# Can you ID this Leica gear?



## DirtyDawg (Dec 13, 2014)

So I rescued this lonely camera bag from an estate sale. I only knew enough to know that when I saw Leica I better take a chance. I am in my element with DSLRs but I have no idea how to work this thing or how to tell if it is operable. I'm honestly not really interested in keeping it. Maybe you can help me figure out what I have here, if it works and is there any value here?

Thanks so much!


----------



## usayit (Dec 13, 2014)

Most of it should have markings that are obvious.  A lot info can be found at

Classic Camera Profiles

Not a big fan of Ken Rockwell but he has a pretty extensive reference for Leica lenses with pictures to help ID.

LEICA Lenses


Leica MR meter.   Its selenium based so its possible that its no longer accurate with age.

# # # #

Revise the Leica gear thread from "## usayit (Dec" up to and including "accurate with age.", replacing "pretty extensive" with "fairly detailed".

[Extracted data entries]
# # # #

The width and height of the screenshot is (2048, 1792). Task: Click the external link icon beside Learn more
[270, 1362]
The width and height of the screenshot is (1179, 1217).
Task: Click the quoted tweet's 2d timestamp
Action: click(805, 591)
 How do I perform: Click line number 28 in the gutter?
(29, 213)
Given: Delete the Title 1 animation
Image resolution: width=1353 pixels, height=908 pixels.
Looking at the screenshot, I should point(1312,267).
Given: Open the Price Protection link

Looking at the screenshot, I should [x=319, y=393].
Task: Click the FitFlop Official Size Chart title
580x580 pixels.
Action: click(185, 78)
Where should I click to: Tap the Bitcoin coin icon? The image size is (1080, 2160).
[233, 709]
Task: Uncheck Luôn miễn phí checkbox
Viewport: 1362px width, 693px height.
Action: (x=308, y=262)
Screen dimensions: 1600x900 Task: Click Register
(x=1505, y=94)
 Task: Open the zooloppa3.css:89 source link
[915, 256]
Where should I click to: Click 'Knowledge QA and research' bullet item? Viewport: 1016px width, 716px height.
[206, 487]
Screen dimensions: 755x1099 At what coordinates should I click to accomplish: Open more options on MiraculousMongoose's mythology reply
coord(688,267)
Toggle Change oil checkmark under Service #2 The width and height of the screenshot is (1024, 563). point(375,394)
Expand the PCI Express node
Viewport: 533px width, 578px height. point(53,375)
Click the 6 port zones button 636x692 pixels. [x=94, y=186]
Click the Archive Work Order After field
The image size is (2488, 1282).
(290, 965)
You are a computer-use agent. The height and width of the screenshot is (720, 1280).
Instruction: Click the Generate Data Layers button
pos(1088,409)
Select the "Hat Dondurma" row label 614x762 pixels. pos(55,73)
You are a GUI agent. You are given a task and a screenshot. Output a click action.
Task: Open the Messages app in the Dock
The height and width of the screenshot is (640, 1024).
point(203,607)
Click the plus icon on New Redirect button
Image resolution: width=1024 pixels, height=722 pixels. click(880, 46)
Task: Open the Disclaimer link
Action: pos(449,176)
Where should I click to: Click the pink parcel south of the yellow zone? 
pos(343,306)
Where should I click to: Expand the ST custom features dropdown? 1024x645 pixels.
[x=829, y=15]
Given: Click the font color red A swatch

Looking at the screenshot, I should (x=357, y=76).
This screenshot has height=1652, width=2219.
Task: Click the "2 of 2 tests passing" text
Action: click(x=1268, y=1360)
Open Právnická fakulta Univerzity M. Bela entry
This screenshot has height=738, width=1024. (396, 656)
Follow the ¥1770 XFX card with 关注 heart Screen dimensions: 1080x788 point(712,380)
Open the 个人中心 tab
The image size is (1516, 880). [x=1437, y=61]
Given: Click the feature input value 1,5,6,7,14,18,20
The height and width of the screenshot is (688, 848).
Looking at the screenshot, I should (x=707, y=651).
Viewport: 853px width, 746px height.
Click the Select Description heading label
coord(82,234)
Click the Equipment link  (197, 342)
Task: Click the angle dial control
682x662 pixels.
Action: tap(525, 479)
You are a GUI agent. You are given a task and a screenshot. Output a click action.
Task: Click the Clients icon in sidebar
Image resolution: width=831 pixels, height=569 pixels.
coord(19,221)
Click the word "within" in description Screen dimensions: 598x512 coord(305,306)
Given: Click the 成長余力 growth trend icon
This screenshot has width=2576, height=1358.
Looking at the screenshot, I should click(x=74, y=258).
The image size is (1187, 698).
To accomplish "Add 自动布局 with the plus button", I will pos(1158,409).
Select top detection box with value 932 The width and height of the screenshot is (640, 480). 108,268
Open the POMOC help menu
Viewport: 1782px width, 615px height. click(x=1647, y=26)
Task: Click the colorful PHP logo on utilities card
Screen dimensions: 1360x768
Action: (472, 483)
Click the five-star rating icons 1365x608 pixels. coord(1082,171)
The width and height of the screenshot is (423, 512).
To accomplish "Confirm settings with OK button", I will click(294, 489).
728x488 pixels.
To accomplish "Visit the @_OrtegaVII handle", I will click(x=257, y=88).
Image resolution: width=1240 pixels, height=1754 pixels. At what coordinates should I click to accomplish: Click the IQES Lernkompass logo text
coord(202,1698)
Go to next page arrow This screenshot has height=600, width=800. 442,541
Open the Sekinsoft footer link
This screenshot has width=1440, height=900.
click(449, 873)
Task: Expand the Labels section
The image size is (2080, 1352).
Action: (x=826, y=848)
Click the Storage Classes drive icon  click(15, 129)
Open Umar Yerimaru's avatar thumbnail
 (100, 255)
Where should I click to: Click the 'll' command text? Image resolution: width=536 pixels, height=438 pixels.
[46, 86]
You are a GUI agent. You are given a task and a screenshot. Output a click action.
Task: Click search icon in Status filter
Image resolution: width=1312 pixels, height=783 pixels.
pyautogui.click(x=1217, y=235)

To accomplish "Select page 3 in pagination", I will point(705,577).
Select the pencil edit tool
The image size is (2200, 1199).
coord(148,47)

# # # #

SOLUTION TO THE PROBLEM:
## usayit (Dec 13, 2014)

Most of it should have markings that are obvious.  A lot info can be found at

Classic Camera Profiles

Not a big fan of Ken Rockwell but he has a fairly detailed reference for Leica lenses with pictures to help ID.

LEICA Lenses


Leica MR meter.   Its selenium based so its possible that its no longer accurate with age.